## SET PROBLEM A
Pull out every line of the rows that contains the string "Instruction", and treat uppercase and lowercase as different.

## DOCUMENT TEXT
►

Hello,
as already described old temporary sockets (client is gone) of lockd aren't
closed after some time. So, with enough clients and some time gone, there
are 80 open dangling sockets and you start getting messages of the form:
lockd: too many open TCP sockets, consider increasing the number of nfsd threads.
If I understand the code then the intention was that the server closes
temporary sockets after about 6 to 12 minutes:
a timer is started which calls svc_age_temp_sockets every 6 minutes.
svc_age_temp_sockets:
if a socket is marked OLD it gets closed.
sockets which are not marked as OLD are marked OLD
every time the sockets receives something OLD is cleared.
But svc_age_temp_sockets never closes any socket though because it only
closes sockets with svsk->sk_inuse == 0. This seems to be a bug.
Here is a patch against 2.6.22.6 which changes the test to
svsk->sk_inuse <= 0 which was probably meant. The patched kernel runs fine
here. Unused sockets get closed (after 6 to 12 minutes)
Signed-off-by: Wolfgang Walter <[email protected]>
--- ../linux-2.6.22.6/net/sunrpc/svcsock.c 2007-08-27 18:10:14.000000000 +0200
+++ net/sunrpc/svcsock.c 2007-09-11 11:07:13.000000000 +0200
@@ -1572,7 +1575,7 @@
if (!test_and_set_bit(SK_OLD, &svsk->sk_flags))
continue;
- if (atomic_read(&svsk->sk_inuse) || test_bit(SK_BUSY, &svsk->sk_flags))
+ if (atomic_read(&svsk->sk_inuse) <= 0 || test_bit(SK_BUSY, &svsk->sk_flags))
continue;
atomic_inc(&svsk->sk_inuse);
list_move(le, &to_be_aged);
As svc_age_temp_sockets did not do anything before this change may trigger
hidden bugs.
To be true I don't see why this check
(atomic_read(&svsk->sk_inuse) <= 0 || test_bit(SK_BUSY, &svsk->sk_flags))
is needed at all (it can only be an optimation) as this fields change after
the check. In svc_tcp_accept there is no such check when a temporary socket
is closed.
Regards,
--
Wolfgang Walter
Studentenwerk M?nchen
Anstalt des ?ffentlichen Rechts
On Wed, Sep 12, 2007 at 02:07:10PM +0200, Wolfgang Walter wrote:
> as already described old temporary sockets (client is gone) of lockd aren't
> closed after some time. So, with enough clients and some time gone, there
> are 80 open dangling sockets and you start getting messages of the form:
>
> lockd: too many open TCP sockets, consider increasing the number of nfsd threads.
Thanks for working on this problem!
> If I understand the code then the intention was that the server closes
> temporary sockets after about 6 to 12 minutes:
>
> a timer is started which calls svc_age_temp_sockets every 6 minutes.

◄

## DATA ROWS
►

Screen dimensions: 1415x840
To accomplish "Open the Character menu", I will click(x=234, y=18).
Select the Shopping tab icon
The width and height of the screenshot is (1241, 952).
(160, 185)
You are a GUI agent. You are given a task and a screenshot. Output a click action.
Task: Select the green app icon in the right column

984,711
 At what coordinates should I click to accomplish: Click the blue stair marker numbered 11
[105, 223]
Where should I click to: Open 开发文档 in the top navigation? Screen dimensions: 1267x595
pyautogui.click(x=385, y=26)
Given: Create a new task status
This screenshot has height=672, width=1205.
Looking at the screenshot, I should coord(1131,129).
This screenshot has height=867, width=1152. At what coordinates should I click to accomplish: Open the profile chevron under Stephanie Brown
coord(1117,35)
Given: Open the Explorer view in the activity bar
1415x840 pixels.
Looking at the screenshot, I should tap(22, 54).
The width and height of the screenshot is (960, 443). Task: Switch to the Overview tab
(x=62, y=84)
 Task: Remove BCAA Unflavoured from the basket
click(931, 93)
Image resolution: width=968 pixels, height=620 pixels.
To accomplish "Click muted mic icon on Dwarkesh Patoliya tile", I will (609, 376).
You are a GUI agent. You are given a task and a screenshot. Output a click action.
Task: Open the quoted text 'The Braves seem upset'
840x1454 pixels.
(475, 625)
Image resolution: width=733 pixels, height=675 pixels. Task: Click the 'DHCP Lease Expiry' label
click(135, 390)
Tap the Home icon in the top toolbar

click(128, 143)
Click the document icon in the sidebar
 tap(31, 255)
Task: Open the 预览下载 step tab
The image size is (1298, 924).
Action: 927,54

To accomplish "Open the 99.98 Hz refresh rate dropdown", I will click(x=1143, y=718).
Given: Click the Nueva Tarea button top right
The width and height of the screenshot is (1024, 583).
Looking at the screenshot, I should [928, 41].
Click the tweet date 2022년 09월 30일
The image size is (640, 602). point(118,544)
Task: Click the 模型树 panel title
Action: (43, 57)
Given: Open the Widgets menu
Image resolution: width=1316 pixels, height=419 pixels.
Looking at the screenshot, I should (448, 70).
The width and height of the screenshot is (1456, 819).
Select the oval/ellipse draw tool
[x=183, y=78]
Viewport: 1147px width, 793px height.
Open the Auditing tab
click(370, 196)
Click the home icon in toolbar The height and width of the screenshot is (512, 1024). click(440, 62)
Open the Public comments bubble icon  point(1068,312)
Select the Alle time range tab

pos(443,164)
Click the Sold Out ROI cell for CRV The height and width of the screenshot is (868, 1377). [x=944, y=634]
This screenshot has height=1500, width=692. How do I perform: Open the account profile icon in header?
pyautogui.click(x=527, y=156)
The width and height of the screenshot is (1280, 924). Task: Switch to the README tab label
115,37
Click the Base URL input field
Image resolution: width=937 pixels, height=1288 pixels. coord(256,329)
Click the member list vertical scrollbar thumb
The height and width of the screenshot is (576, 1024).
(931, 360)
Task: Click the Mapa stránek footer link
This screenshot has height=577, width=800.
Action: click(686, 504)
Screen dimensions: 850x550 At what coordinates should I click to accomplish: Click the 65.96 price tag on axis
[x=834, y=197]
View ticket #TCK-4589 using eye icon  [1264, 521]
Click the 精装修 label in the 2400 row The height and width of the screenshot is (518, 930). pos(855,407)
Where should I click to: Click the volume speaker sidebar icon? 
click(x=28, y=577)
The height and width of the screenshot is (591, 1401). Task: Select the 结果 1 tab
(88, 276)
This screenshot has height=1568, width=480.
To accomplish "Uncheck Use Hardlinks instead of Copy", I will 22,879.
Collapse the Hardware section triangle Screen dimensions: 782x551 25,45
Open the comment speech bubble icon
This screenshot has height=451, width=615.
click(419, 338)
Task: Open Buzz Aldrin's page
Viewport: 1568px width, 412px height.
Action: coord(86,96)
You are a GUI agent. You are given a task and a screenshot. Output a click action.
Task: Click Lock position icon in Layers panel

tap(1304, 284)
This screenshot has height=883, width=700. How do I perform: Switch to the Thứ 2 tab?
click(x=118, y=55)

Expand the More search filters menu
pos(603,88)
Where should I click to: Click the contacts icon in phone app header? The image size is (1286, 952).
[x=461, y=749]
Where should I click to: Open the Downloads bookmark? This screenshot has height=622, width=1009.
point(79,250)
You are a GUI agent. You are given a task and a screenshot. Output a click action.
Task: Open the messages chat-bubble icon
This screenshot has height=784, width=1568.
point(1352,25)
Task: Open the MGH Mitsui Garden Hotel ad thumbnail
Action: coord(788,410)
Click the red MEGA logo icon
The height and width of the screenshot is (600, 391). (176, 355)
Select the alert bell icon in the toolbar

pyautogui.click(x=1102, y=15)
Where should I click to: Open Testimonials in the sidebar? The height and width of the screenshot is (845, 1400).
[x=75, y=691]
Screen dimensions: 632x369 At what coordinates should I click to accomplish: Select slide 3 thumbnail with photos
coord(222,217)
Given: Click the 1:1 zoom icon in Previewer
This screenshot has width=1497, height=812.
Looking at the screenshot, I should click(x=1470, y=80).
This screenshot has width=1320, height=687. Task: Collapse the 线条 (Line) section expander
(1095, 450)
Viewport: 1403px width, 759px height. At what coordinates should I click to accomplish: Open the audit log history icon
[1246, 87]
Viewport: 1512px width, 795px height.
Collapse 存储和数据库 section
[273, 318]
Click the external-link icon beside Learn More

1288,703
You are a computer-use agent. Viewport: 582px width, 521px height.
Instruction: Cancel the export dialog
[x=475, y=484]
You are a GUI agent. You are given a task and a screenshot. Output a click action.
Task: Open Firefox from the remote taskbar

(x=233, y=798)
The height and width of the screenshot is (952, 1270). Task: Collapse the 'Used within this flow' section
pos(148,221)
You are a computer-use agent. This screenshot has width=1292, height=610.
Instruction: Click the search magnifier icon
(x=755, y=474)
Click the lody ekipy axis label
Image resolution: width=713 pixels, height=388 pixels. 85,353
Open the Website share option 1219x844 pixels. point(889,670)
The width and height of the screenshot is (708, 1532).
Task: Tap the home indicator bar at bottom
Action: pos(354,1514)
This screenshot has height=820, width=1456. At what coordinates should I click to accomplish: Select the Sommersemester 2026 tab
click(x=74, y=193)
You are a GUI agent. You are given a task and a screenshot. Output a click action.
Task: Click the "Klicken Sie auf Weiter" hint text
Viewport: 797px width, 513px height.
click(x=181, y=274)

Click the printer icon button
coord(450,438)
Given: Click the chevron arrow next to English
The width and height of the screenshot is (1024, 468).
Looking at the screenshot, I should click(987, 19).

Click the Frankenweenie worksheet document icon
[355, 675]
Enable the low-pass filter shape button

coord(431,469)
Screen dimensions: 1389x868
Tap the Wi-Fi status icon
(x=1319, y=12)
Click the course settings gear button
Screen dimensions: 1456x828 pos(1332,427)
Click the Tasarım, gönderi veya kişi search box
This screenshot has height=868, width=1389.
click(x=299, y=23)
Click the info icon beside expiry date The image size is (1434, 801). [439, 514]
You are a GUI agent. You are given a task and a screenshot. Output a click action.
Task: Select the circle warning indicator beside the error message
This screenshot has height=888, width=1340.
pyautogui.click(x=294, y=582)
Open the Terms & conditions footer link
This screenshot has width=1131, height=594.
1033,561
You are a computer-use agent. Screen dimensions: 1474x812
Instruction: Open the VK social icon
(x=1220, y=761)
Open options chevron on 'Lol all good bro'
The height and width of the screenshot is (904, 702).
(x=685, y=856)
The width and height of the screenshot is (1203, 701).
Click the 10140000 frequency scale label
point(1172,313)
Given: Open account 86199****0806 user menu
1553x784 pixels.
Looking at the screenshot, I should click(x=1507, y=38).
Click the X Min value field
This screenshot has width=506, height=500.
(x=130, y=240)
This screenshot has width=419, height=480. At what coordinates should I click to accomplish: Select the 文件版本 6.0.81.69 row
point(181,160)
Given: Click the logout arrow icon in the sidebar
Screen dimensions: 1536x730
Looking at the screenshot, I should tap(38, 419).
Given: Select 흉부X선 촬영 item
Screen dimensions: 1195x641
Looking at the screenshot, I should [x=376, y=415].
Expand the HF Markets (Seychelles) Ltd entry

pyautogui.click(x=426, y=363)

◄

## SET PROBLEM B
Please rewrite the lockd thread, beginning at the words "But svc_age_temp_sockets never" and stopping after "if (!test_and_set_bit(SK_OLD, &svsk->sk_flags))", with "kernel" changed to "build".

## RESULT A
Instruction: Cancel the export dialog
Instruction: Click the search magnifier icon
Instruction: Open the VK social icon

## RESULT B
But svc_age_temp_sockets never closes any socket though because it only
closes sockets with svsk->sk_inuse == 0. This seems to be a bug.
Here is a patch against 2.6.22.6 which changes the test to
svsk->sk_inuse <= 0 which was probably meant. The patched build runs fine
here. Unused sockets get closed (after 6 to 12 minutes)
Signed-off-by: Wolfgang Walter <[email protected]>
--- ../linux-2.6.22.6/net/sunrpc/svcsock.c 2007-08-27 18:10:14.000000000 +0200
+++ net/sunrpc/svcsock.c 2007-09-11 11:07:13.000000000 +0200
@@ -1572,7 +1575,7 @@
if (!test_and_set_bit(SK_OLD, &svsk->sk_flags))